▶ **THE TASK**
From the line containing "Image resolution: width=785" to the last line of the records below, transcribe everything exactly, pictures excluded.
*** Opening DATA ***
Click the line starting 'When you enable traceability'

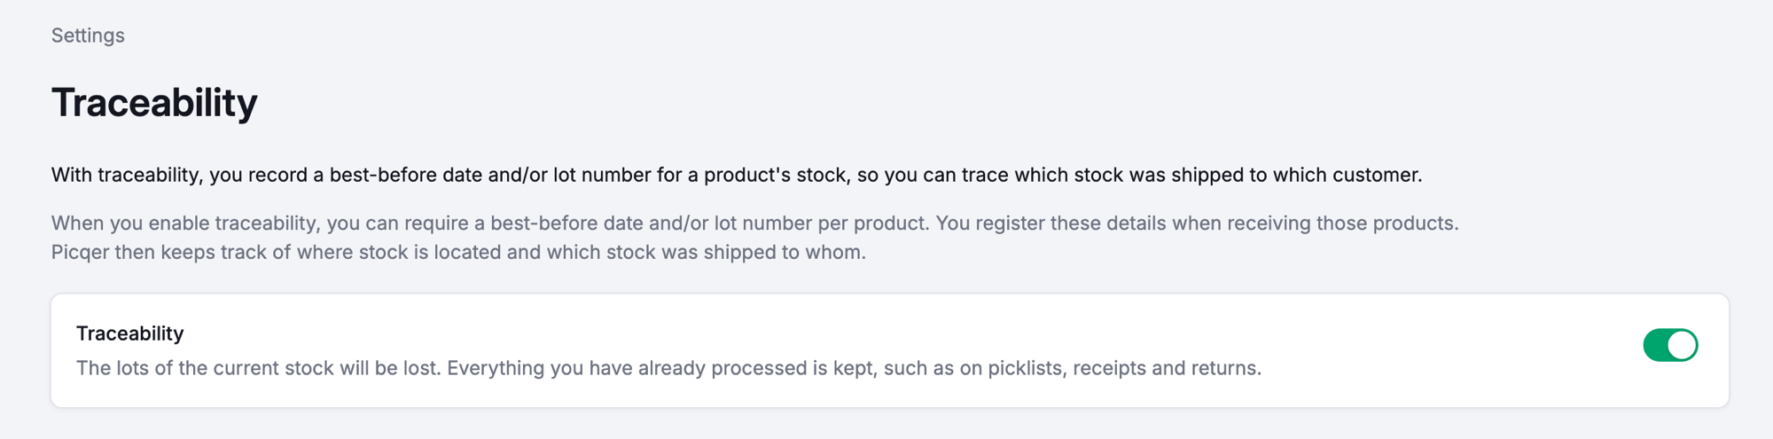coord(754,223)
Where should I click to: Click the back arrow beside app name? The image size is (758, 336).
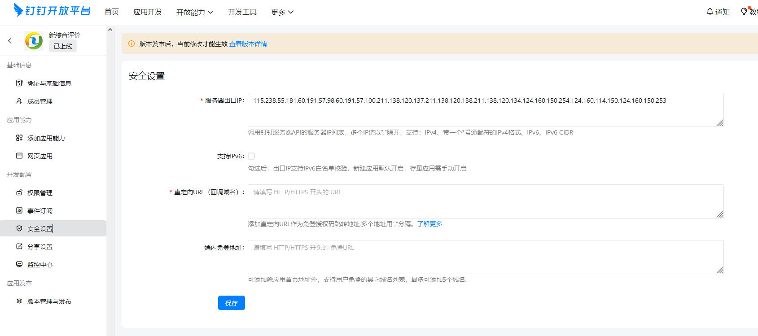10,41
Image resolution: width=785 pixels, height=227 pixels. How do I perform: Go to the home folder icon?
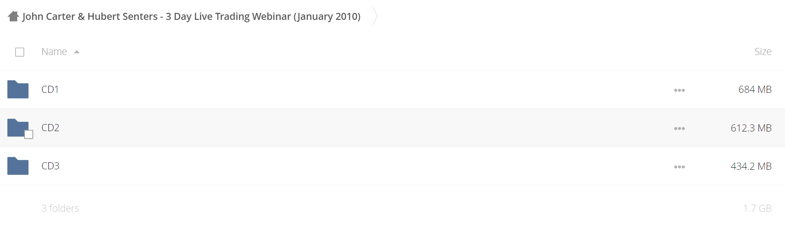click(x=13, y=16)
*** Closing DATA ***
▶ **ANSWER TO THE EXERCISE**
Image resolution: width=785 pixels, height=227 pixels. How do I perform: Go to the home folder icon?
click(x=13, y=16)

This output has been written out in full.